On peut supposer toutefois que la mise en application par les pouvoirs publics de ces deux mesures en particulier est liée à l’acceptation par les syndicats du projet de loi organique sur le droit de grève. Jusqu’ici, c’est bien connu, il y a dans les rangs des syndicalistes des opposants à toute réglementation du droit de grève, ce qui, probablement, est à l’origine du non aboutissement de plusieurs tentatives de faire sortir ce texte. Là encore, il faut rappeler que dans l’accord du 26 avril 2011, l’adoption d’une loi organique sur le droit de grève figurait en place. Ce qui montre bien qu’il s’agit d’un compromis au terme duquel les syndicats devaient accepter cette loi organique sur la grève en contrepartie de la ratification de la Convention 87 de l’OIT et la révision (et non pas de la suppression) de l’article 288 du code pénal. On en est resté là depuis. L’accord dont on a annoncé la signature pour le 20 avril 2016 sera-t-il celui qui, finalement, aura mis un terme aux divergences qui opposent les partenaires sociaux sur ces points ? Peut-être bien. Car, à vrai dire, l’ensemble des syndicats, mis à part l’UMT, ne s’opposent plus vraiment à l’adoption d’une loi organique sur la grève ; d’autant que celle-ci doit impérativement être promulguée, à tout le moins introduite dans le circuit législatif, avant la fin de l’actuelle législature (disposition constitutionnelle). Tout porte à croire, par conséquent, qu’aussi bien la baisse de l’IR que la ratification de la Convention 87 sur la liberté syndicale sont intimement liée à la réponse que les syndicats voudront bien donner sur la réglementation du droit de grève.
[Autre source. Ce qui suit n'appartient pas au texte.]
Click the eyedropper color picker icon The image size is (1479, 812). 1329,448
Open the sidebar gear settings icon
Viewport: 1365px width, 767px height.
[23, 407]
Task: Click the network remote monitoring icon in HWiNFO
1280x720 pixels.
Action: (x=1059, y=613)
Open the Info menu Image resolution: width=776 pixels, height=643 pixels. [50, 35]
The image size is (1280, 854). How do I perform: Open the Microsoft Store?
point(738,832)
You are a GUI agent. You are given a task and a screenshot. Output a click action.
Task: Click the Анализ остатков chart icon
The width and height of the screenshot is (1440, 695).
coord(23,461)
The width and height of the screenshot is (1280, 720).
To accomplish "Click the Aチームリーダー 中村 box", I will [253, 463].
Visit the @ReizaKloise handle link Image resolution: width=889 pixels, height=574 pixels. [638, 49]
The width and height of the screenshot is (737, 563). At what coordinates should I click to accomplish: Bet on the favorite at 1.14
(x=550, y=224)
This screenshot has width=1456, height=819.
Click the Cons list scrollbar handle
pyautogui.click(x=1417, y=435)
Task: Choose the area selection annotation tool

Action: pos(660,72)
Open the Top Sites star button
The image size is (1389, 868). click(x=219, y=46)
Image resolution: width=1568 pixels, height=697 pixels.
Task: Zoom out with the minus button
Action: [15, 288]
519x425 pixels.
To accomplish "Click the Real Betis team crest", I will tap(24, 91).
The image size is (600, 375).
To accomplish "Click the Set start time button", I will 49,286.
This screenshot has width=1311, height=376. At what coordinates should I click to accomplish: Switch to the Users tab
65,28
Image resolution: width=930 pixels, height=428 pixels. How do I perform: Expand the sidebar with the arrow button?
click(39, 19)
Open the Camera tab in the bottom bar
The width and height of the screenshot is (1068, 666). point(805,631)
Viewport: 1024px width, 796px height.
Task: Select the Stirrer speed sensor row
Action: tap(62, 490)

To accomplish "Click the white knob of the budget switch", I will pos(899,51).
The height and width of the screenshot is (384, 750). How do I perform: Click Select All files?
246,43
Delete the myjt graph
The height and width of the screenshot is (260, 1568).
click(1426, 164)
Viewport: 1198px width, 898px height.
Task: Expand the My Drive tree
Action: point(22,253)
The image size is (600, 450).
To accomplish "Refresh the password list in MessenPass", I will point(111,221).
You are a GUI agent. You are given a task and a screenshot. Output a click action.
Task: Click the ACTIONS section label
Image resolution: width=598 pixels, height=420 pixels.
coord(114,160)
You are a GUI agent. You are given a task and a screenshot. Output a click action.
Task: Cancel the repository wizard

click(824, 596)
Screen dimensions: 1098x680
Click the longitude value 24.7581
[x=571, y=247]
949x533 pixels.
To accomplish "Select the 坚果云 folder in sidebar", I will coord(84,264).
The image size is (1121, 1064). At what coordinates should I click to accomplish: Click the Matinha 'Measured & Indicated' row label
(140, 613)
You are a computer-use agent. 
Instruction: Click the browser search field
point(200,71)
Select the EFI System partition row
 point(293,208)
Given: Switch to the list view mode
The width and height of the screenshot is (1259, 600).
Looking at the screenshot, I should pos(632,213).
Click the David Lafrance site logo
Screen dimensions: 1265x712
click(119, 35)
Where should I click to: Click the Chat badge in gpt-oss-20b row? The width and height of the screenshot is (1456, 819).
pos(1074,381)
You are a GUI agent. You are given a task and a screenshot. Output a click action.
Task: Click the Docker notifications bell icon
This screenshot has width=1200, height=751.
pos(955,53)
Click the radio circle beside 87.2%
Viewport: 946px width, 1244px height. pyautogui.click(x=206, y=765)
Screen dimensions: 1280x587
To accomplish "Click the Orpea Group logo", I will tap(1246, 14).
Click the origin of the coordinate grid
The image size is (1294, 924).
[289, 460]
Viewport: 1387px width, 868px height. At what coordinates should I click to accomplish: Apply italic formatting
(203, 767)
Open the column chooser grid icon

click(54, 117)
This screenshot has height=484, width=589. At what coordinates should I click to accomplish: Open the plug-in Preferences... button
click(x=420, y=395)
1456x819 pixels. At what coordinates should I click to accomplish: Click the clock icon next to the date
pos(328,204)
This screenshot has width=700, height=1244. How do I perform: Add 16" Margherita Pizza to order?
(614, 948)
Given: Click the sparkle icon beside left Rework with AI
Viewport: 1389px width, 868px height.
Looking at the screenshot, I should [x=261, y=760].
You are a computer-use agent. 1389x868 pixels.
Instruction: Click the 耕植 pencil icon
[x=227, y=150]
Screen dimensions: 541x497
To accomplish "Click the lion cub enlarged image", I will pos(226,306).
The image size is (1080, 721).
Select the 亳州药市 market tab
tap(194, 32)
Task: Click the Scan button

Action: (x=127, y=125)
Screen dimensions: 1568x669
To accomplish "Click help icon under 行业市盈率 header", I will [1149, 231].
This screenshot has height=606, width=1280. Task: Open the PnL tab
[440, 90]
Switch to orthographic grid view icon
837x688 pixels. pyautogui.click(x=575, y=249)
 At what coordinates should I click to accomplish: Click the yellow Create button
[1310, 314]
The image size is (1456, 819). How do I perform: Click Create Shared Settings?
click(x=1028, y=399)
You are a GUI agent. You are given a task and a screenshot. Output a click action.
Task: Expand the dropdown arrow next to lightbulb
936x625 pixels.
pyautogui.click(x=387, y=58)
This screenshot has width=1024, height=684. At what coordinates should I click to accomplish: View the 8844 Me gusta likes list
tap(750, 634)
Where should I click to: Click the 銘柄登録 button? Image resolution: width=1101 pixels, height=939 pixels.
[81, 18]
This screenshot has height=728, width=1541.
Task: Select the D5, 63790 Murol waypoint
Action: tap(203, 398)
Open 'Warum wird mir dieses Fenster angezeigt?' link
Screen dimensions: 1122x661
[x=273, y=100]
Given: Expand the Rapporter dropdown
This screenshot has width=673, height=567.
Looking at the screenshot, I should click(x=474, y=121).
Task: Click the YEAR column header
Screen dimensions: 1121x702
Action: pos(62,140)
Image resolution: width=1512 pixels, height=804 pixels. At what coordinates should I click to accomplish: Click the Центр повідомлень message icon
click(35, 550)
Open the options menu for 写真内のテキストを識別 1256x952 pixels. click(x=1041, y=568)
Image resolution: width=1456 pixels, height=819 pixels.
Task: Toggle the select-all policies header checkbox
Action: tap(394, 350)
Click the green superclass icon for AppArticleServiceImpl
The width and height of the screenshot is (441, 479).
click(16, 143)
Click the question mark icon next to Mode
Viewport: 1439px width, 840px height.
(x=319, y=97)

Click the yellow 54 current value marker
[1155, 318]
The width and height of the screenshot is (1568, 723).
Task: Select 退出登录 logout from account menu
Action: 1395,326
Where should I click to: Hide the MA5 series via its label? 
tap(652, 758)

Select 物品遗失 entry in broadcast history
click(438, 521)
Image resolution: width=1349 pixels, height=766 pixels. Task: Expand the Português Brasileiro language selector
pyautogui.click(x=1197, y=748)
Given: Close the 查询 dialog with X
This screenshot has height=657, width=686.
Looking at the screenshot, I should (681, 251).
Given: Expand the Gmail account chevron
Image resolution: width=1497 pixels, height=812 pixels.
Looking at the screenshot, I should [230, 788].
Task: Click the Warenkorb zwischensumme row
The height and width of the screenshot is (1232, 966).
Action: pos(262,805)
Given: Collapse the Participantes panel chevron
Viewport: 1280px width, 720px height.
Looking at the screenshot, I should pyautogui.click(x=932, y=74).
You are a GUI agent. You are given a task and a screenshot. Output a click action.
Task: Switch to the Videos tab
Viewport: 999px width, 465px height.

Sur la table des négociations entre le gouvernement et les syndicats, la question de la réforme des retraites, en particulier la réforme paramétrique de la CMR, est évidemment posée. Nul doute que le dénouement de ce dossier fera partie des compromis que les uns et les autres sont nécessairement appelés à faire. Et en réalité, peu de choses séparent les syndicats du gouvernement sur ce sujet, d’autant que la situation critique de la caisse n’échappe désormais à personne. Après un déficit technique du régime civil de la CMR de près de 1 milliard de DH en 2014 et de 3 milliards en 2015, l’on s’attend maintenant à un solde négatif allant de 5,5 milliards à 6 milliards de DH en 2016. Sauver ce régime et obtenir un accord sur le droit de grève, cela vaut quelques concessions sur l’IR et la liberté syndicale…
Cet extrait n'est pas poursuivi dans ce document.